__EXERCISE TASK__. Output the part of the entries that opens with the line containing "Given: Find places Nearby Suzuki Sushi" and closes with the line containing "Looking at the screenshot, I should 491,353.", reproducing each line exactly and including both of those lines.
--- START RECORDS SUPPLIED ---
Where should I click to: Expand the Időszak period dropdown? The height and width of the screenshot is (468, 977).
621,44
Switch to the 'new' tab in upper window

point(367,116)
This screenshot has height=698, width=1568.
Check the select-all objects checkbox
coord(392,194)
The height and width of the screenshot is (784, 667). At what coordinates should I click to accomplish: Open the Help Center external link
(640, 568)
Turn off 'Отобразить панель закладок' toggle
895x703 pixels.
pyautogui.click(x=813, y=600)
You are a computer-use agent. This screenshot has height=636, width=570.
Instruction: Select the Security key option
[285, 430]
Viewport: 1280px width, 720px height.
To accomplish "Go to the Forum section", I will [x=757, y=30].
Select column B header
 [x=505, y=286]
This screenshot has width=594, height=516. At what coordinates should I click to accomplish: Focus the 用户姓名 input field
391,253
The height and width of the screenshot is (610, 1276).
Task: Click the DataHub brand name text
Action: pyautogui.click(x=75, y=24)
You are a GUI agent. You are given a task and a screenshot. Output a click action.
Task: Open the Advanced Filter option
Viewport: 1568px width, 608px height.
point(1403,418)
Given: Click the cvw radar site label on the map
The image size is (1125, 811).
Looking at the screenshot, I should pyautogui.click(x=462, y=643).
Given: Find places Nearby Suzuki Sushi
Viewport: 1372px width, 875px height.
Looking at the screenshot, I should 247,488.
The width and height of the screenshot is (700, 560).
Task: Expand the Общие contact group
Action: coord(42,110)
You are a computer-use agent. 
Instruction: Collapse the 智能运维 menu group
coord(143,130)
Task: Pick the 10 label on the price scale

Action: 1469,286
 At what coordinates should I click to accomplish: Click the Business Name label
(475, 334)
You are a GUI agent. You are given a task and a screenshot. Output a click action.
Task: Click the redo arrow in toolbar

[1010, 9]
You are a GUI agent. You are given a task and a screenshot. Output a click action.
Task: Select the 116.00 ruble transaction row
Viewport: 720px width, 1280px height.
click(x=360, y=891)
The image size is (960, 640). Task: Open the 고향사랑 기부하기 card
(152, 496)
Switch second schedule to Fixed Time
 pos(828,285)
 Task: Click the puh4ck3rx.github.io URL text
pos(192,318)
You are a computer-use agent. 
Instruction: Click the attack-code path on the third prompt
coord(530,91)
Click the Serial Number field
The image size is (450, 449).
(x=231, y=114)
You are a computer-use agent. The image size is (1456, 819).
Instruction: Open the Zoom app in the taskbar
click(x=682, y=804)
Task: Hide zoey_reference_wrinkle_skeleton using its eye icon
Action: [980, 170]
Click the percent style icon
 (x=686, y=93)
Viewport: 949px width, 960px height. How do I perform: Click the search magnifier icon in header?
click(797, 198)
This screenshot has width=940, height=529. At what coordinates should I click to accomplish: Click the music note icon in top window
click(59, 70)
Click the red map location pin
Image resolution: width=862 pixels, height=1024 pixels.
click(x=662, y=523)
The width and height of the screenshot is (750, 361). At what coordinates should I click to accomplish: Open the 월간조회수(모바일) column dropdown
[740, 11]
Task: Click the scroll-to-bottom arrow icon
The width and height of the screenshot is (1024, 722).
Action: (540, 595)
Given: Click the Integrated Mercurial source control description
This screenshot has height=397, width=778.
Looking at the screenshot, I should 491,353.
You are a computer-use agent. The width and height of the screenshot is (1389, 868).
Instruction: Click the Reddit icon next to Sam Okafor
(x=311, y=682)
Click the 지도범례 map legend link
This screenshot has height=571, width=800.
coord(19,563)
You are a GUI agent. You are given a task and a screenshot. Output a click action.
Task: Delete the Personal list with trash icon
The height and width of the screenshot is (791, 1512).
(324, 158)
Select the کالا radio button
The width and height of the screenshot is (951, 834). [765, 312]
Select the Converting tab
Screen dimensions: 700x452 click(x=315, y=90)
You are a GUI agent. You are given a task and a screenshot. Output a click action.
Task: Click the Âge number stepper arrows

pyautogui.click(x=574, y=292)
--- END RECORDS SUPPLIED ---
__FINAL RESULT__.
Given: Find places Nearby Suzuki Sushi
Viewport: 1372px width, 875px height.
Looking at the screenshot, I should 247,488.
The width and height of the screenshot is (700, 560).
Task: Expand the Общие contact group
Action: coord(42,110)
You are a computer-use agent. 
Instruction: Collapse the 智能运维 menu group
coord(143,130)
Task: Pick the 10 label on the price scale

Action: 1469,286
 At what coordinates should I click to accomplish: Click the Business Name label
(475, 334)
You are a GUI agent. You are given a task and a screenshot. Output a click action.
Task: Click the redo arrow in toolbar

[1010, 9]
You are a GUI agent. You are given a task and a screenshot. Output a click action.
Task: Select the 116.00 ruble transaction row
Viewport: 720px width, 1280px height.
click(x=360, y=891)
The image size is (960, 640). Task: Open the 고향사랑 기부하기 card
(152, 496)
Switch second schedule to Fixed Time
 pos(828,285)
 Task: Click the puh4ck3rx.github.io URL text
pos(192,318)
You are a computer-use agent. 
Instruction: Click the attack-code path on the third prompt
coord(530,91)
Click the Serial Number field
The image size is (450, 449).
(x=231, y=114)
You are a computer-use agent. The image size is (1456, 819).
Instruction: Open the Zoom app in the taskbar
click(x=682, y=804)
Task: Hide zoey_reference_wrinkle_skeleton using its eye icon
Action: [980, 170]
Click the percent style icon
 (x=686, y=93)
Viewport: 949px width, 960px height. How do I perform: Click the search magnifier icon in header?
click(797, 198)
This screenshot has width=940, height=529. At what coordinates should I click to accomplish: Click the music note icon in top window
click(59, 70)
Click the red map location pin
Image resolution: width=862 pixels, height=1024 pixels.
click(x=662, y=523)
The width and height of the screenshot is (750, 361). At what coordinates should I click to accomplish: Open the 월간조회수(모바일) column dropdown
[740, 11]
Task: Click the scroll-to-bottom arrow icon
The width and height of the screenshot is (1024, 722).
Action: (540, 595)
Given: Click the Integrated Mercurial source control description
This screenshot has height=397, width=778.
Looking at the screenshot, I should 491,353.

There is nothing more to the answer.